INFORMATION:
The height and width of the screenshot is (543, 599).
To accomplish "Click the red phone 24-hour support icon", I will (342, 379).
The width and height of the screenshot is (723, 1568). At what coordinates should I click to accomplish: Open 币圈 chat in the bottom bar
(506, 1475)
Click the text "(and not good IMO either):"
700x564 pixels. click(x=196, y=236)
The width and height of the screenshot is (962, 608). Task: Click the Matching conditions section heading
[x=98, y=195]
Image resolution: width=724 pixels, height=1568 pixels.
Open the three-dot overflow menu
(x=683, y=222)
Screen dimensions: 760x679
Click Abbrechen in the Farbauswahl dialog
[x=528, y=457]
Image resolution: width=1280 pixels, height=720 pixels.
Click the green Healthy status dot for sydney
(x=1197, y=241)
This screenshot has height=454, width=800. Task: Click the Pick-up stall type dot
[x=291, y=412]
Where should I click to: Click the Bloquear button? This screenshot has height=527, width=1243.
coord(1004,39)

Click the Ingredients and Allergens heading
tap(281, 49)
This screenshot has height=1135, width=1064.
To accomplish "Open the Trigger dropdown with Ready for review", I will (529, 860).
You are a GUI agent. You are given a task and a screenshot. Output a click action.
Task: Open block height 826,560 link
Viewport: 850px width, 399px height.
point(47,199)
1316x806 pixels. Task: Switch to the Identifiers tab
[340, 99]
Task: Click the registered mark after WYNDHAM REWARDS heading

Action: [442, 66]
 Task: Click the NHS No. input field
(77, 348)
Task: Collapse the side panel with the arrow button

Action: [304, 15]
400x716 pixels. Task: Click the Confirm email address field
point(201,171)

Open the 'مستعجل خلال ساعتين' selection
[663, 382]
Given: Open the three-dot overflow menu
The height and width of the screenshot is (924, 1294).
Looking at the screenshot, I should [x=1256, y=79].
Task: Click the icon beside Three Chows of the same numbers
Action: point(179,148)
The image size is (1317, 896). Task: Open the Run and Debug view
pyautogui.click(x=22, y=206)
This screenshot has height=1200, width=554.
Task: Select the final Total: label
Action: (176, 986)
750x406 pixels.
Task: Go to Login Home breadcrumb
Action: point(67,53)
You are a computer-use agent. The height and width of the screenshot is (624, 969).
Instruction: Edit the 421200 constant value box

WHAT THE TASK ASKS:
All entries given above should be transcribed exactly, with none omitted.

RESULT:
The height and width of the screenshot is (543, 599).
To accomplish "Click the red phone 24-hour support icon", I will (342, 379).
The width and height of the screenshot is (723, 1568). At what coordinates should I click to accomplish: Open 币圈 chat in the bottom bar
(506, 1475)
Click the text "(and not good IMO either):"
700x564 pixels. click(x=196, y=236)
The width and height of the screenshot is (962, 608). Task: Click the Matching conditions section heading
[x=98, y=195]
Image resolution: width=724 pixels, height=1568 pixels.
Open the three-dot overflow menu
(x=683, y=222)
Screen dimensions: 760x679
Click Abbrechen in the Farbauswahl dialog
[x=528, y=457]
Image resolution: width=1280 pixels, height=720 pixels.
Click the green Healthy status dot for sydney
(x=1197, y=241)
This screenshot has height=454, width=800. Task: Click the Pick-up stall type dot
[x=291, y=412]
Where should I click to: Click the Bloquear button? This screenshot has height=527, width=1243.
coord(1004,39)

Click the Ingredients and Allergens heading
tap(281, 49)
This screenshot has height=1135, width=1064.
To accomplish "Open the Trigger dropdown with Ready for review", I will (529, 860).
You are a GUI agent. You are given a task and a screenshot. Output a click action.
Task: Open block height 826,560 link
Viewport: 850px width, 399px height.
point(47,199)
1316x806 pixels. Task: Switch to the Identifiers tab
[340, 99]
Task: Click the registered mark after WYNDHAM REWARDS heading

Action: [442, 66]
 Task: Click the NHS No. input field
(77, 348)
Task: Collapse the side panel with the arrow button

Action: [304, 15]
400x716 pixels. Task: Click the Confirm email address field
point(201,171)

Open the 'مستعجل خلال ساعتين' selection
[663, 382]
Given: Open the three-dot overflow menu
The height and width of the screenshot is (924, 1294).
Looking at the screenshot, I should [x=1256, y=79].
Task: Click the icon beside Three Chows of the same numbers
Action: point(179,148)
The image size is (1317, 896). Task: Open the Run and Debug view
pyautogui.click(x=22, y=206)
This screenshot has height=1200, width=554.
Task: Select the final Total: label
Action: (176, 986)
750x406 pixels.
Task: Go to Login Home breadcrumb
Action: point(67,53)
You are a computer-use agent. The height and width of the screenshot is (624, 969).
Instruction: Edit the 421200 constant value box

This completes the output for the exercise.